§ Your objective
Reproduce word for word the passage of the 1GN band profile that begins with the words containing "1GN, formerly known" and ends with "had chart successes.".

§ Extract
[start]

- Also known as: 1 Girl Nation
- Origin: Nashville, Tennessee, U.S.
- Genres: pop, pop rock
- Years active: 2012–2016
- Label: Reunion
- Spinoffs: Caleb + Kelsey; Everly Fair; Austin & Lindsey Adamec;
- Past members: Lauryn Taylor Bach; Kayli Robinson; Kelsey Grimm; Lindsey Adamec; Carmen Justice;
- Website: www.1gnofficial.com

= 1GN =

American musical group

1GN, formerly known as 1 Girl Nation, was a contemporary Christian, power pop and pop rock band from Nashville, Tennessee, United States. They are on the Reunion Records label, affiliated with Provident Label Group and Sony Music Entertainment, and released their first album entitled 1 Girl Nation on August 20, 2013. The album has had chart successes.

[end]

§ Rows

[start]

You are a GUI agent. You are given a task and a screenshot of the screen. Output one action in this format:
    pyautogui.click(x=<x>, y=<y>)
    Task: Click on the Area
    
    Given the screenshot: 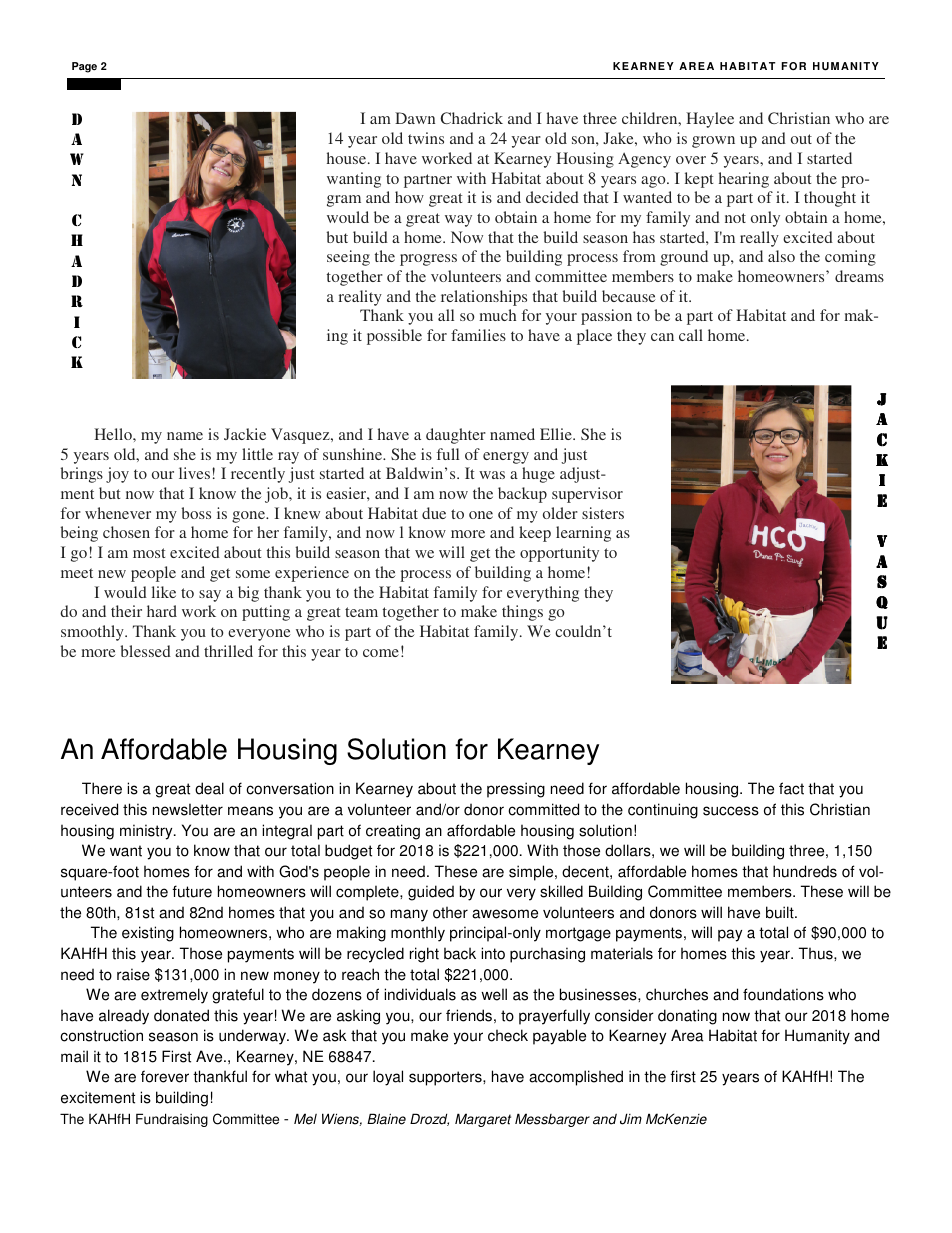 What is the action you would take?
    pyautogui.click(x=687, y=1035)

[end]
[start]

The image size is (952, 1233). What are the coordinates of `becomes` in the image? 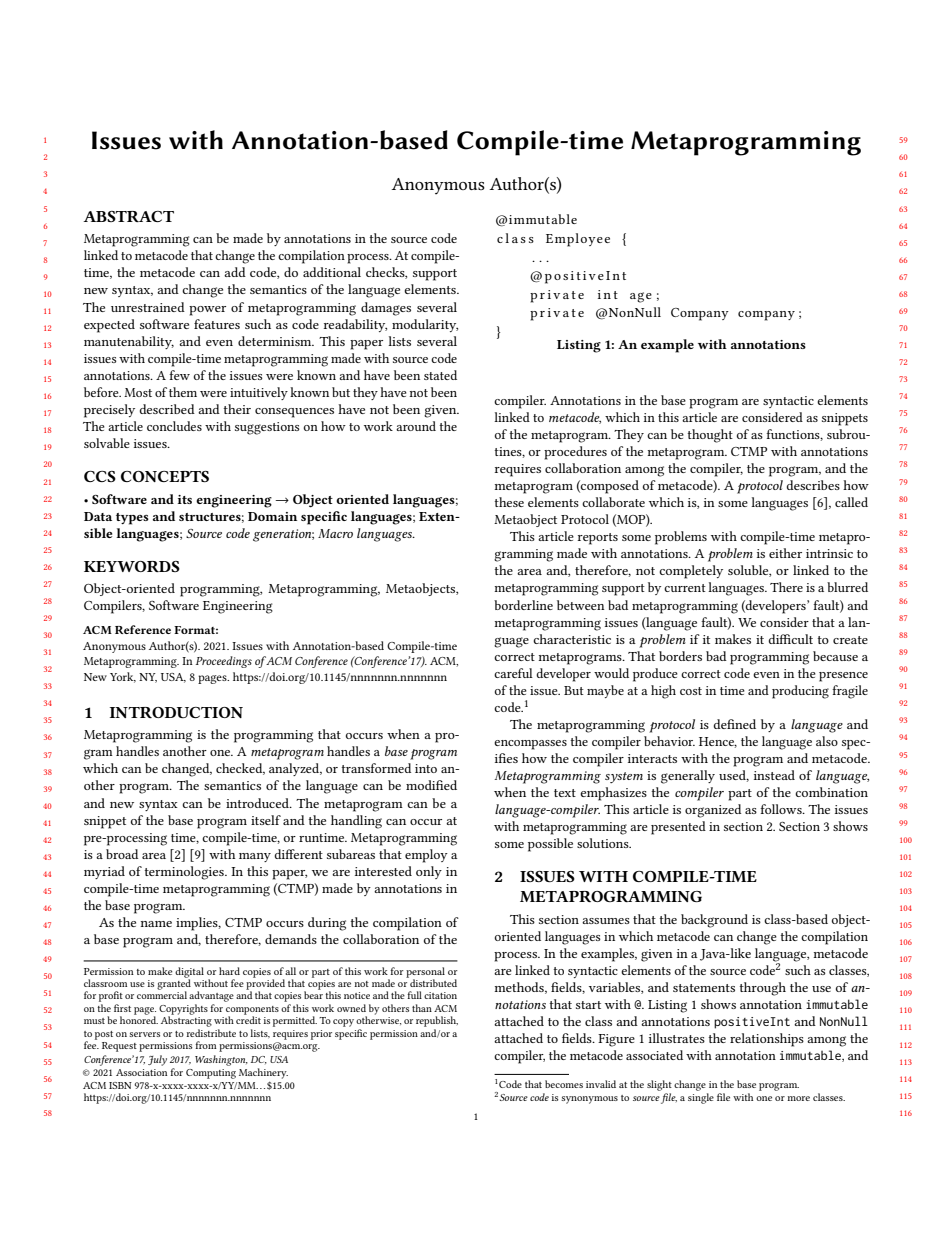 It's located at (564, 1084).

[end]

§ Exercise output
1GN, formerly known as 1 Girl Nation, was a contemporary Christian, power pop and pop rock band from Nashville, Tennessee, United States. They are on the Reunion Records label, affiliated with Provident Label Group and Sony Music Entertainment, and released their first album entitled 1 Girl Nation on August 20, 2013. The album has had chart successes.